> Information shown
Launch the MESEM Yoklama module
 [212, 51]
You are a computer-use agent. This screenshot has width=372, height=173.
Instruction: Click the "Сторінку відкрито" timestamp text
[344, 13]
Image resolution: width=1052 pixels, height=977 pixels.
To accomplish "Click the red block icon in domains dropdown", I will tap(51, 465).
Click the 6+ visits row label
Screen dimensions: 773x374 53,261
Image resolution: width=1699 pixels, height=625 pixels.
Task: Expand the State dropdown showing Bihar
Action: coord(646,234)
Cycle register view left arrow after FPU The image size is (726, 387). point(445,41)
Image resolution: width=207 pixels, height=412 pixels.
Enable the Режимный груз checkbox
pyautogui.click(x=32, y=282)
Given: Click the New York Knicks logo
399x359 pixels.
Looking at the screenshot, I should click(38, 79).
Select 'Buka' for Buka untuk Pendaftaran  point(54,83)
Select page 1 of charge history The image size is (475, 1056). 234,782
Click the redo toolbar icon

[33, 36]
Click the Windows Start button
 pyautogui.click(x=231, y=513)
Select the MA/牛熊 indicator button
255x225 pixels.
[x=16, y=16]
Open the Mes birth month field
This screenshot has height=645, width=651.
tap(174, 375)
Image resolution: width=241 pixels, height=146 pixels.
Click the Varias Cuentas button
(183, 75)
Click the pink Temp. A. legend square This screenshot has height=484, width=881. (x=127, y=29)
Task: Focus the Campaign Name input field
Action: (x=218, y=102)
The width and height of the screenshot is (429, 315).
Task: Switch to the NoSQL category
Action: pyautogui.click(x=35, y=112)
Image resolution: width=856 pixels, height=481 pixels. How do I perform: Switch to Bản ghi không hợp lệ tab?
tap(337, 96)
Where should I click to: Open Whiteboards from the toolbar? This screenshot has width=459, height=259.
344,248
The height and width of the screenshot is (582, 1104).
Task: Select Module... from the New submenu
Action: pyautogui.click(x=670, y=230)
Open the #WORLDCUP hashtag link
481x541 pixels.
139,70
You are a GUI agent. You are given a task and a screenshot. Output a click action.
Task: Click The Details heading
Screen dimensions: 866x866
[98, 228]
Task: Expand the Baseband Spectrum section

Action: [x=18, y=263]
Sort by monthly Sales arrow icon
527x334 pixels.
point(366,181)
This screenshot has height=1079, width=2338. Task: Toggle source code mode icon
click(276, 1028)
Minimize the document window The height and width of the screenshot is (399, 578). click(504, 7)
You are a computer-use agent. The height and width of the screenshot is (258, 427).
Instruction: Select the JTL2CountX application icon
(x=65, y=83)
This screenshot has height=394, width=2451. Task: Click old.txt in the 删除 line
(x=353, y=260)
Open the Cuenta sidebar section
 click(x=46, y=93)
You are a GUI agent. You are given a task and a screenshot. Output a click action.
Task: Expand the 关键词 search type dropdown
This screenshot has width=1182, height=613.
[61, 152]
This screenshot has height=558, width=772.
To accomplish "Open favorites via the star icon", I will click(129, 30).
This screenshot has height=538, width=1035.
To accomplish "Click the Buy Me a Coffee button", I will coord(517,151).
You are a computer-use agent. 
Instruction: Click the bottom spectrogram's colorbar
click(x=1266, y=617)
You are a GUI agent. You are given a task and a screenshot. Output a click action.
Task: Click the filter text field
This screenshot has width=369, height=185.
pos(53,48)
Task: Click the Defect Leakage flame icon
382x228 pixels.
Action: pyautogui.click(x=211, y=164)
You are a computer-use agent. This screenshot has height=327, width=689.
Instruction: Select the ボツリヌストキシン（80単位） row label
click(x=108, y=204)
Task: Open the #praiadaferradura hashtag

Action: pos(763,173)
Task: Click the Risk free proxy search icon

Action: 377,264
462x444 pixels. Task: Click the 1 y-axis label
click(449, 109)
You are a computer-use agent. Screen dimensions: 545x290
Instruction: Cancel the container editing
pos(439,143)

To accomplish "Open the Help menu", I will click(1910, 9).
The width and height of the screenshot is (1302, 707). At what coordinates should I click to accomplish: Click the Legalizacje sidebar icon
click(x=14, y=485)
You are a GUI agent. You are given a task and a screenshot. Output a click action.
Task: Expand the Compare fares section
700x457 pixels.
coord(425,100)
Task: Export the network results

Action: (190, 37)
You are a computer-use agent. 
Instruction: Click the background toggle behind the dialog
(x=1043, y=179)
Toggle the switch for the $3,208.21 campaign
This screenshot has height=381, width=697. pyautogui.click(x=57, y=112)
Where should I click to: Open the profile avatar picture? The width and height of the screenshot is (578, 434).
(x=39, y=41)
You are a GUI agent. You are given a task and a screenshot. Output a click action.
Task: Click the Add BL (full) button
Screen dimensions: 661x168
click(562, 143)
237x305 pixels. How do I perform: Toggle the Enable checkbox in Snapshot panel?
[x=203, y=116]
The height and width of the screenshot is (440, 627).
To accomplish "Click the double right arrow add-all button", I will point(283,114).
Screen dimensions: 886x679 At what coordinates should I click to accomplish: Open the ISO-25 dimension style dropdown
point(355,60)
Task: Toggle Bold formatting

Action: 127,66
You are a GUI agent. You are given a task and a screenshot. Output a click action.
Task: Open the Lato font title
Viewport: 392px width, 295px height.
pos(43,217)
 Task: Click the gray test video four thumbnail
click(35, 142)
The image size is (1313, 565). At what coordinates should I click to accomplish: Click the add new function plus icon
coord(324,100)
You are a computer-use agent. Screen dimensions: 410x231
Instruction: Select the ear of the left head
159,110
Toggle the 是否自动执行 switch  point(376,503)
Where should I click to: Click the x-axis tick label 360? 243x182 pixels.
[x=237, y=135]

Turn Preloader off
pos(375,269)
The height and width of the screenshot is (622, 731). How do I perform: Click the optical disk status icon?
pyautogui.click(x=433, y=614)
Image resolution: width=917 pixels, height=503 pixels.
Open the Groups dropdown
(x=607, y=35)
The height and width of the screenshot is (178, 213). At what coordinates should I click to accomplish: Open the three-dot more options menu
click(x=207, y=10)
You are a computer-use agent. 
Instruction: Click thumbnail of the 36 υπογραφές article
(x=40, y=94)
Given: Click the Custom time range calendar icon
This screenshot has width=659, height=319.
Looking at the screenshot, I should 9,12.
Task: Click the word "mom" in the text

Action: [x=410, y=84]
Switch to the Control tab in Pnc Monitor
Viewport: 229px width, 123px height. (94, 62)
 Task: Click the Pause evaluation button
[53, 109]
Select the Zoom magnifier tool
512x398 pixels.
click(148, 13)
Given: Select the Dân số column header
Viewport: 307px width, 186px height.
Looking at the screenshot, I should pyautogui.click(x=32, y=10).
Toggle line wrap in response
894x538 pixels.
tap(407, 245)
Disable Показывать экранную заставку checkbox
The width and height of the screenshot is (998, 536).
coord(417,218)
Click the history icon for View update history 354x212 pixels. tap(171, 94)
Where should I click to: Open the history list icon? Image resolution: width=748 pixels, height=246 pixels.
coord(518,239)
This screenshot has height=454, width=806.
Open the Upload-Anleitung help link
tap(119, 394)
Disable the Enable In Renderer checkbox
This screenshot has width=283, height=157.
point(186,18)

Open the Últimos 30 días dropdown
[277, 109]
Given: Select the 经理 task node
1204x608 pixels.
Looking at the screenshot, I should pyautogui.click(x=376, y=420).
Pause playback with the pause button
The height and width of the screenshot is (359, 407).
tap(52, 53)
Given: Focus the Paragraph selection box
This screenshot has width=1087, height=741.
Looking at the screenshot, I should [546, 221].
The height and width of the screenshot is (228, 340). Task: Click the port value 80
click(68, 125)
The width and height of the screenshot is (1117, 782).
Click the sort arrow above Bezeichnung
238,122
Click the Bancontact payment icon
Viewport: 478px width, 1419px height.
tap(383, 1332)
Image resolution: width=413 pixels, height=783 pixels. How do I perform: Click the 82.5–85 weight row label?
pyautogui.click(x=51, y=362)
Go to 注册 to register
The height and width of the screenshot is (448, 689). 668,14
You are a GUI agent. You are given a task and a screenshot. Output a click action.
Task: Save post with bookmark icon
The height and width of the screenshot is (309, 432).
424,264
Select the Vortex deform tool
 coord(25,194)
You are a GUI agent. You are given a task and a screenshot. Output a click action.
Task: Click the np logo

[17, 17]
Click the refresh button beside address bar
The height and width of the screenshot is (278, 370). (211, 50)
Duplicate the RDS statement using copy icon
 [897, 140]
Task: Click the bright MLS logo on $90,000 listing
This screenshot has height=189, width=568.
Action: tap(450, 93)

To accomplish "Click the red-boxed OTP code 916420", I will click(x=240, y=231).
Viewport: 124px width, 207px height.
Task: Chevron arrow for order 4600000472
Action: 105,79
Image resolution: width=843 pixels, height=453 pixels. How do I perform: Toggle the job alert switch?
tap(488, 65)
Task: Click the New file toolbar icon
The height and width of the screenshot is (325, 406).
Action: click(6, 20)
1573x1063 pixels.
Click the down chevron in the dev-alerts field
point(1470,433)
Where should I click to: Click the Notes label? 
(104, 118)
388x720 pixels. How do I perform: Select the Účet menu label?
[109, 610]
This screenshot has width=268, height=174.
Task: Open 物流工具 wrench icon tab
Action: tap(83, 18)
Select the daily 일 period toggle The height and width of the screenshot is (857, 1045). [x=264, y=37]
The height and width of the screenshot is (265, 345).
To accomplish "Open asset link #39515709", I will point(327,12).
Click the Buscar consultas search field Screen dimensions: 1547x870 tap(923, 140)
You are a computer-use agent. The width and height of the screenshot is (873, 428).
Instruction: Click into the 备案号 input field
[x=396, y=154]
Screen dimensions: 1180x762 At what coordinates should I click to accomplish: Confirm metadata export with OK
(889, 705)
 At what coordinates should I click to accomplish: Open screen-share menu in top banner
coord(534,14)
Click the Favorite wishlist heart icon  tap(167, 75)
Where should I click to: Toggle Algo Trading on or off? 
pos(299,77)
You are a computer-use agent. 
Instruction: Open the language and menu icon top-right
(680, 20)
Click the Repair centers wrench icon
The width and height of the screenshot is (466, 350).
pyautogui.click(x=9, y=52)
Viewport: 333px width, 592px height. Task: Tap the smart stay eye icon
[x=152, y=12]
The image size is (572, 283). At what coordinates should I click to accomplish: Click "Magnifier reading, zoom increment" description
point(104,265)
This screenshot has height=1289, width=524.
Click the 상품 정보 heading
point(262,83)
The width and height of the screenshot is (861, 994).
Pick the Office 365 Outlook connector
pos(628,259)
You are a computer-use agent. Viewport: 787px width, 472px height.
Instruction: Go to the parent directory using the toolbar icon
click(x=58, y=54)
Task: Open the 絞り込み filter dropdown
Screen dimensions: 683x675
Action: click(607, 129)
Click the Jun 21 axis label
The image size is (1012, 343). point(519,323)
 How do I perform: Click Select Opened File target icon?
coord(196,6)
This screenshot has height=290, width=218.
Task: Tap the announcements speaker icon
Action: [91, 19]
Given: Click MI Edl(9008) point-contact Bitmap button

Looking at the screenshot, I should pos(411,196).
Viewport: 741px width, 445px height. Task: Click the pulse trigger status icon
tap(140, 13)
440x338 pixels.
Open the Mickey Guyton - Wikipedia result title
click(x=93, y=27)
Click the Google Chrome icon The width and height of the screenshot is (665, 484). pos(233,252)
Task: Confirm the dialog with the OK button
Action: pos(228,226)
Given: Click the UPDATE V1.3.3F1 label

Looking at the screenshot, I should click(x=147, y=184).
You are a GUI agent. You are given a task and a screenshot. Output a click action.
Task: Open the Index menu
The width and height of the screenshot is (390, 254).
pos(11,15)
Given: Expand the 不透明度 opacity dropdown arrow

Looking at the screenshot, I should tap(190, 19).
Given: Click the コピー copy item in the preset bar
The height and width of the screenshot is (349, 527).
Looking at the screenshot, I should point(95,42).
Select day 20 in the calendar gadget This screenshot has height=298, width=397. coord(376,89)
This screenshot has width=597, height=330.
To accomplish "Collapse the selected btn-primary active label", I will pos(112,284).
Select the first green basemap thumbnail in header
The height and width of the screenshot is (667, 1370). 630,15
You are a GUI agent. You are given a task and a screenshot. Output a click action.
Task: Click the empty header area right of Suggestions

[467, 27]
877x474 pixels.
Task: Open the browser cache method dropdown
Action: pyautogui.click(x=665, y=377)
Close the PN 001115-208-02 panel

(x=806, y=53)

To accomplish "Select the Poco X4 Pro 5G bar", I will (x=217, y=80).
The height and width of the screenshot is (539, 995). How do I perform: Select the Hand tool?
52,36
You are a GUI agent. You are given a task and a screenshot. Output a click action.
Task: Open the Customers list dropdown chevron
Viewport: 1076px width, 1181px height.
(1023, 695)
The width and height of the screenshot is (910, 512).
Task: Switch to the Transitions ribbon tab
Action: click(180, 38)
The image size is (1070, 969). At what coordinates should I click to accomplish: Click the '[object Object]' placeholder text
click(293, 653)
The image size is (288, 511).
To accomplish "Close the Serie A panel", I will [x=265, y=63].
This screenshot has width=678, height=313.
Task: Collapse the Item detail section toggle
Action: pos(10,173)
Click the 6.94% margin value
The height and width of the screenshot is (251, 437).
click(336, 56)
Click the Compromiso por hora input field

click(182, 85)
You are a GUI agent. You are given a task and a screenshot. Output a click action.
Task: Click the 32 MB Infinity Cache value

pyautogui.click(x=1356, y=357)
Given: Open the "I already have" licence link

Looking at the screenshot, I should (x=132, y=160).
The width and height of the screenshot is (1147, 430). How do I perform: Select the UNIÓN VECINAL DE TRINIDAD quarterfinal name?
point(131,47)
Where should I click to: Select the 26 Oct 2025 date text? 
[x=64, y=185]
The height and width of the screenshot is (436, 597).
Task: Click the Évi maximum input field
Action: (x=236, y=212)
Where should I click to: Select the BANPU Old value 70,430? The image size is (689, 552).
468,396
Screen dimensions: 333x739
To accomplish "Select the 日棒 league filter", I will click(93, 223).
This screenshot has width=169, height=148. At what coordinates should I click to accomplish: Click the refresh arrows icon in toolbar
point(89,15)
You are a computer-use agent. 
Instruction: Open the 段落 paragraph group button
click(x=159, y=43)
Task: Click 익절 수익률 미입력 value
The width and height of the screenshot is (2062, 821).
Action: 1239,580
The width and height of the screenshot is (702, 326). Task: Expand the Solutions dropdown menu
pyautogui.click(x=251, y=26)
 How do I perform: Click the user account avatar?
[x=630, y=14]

> How to complete this task
From the listing, copy each line containing the word "calendar".

> Answer
Given: Click the Custom time range calendar icon
Select day 20 in the calendar gadget This screenshot has height=298, width=397. coord(376,89)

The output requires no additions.